> [Directions]:
Output only the lines below that start at the line containing "Special K Granola" and end at the line containing "LeapPad Ultra (342, 595)", with both ends kept.

Saved data entries:
━━━━━━━━━━

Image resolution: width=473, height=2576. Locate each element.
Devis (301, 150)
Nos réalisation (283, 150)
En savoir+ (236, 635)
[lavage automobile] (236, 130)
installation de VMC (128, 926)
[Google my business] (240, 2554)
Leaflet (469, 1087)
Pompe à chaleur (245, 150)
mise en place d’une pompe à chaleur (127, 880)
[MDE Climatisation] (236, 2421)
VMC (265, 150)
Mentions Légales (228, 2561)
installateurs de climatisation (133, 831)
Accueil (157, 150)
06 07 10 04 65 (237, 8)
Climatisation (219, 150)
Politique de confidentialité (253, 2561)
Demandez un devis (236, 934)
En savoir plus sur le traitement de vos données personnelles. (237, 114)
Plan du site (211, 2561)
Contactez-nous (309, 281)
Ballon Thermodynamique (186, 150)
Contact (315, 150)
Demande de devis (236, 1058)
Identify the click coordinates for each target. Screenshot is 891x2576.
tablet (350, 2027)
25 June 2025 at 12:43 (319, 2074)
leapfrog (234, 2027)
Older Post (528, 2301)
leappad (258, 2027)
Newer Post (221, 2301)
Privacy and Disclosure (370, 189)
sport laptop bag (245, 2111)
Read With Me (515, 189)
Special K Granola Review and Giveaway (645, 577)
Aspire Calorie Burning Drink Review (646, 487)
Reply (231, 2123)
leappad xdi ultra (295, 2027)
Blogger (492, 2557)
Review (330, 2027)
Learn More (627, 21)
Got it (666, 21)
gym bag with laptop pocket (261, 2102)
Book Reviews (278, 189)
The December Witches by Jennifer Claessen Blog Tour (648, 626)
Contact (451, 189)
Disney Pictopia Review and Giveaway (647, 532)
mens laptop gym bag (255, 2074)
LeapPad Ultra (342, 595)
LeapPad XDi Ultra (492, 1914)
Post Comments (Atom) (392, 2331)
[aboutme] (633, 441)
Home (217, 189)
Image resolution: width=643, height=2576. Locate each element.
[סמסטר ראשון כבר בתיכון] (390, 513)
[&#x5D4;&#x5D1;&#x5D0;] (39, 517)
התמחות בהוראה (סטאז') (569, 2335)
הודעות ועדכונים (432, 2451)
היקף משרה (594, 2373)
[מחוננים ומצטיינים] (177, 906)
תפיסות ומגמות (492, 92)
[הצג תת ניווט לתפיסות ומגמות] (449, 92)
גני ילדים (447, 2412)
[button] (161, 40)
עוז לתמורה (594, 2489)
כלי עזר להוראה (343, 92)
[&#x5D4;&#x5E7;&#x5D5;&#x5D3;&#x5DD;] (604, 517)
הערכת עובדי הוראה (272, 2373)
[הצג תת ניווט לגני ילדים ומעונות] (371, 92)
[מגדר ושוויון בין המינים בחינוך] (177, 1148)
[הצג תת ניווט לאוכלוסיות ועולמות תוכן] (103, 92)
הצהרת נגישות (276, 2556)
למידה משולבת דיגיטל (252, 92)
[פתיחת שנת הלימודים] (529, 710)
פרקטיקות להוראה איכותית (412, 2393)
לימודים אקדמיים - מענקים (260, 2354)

━━━━━━━━━━

> [Answer space]:
Special K Granola Review and Giveaway (645, 577)
Aspire Calorie Burning Drink Review (646, 487)
Reply (231, 2123)
leappad xdi ultra (295, 2027)
Blogger (492, 2557)
Review (330, 2027)
Learn More (627, 21)
Got it (666, 21)
gym bag with laptop pocket (261, 2102)
Book Reviews (278, 189)
The December Witches by Jennifer Claessen Blog Tour (648, 626)
Contact (451, 189)
Disney Pictopia Review and Giveaway (647, 532)
mens laptop gym bag (255, 2074)
LeapPad Ultra (342, 595)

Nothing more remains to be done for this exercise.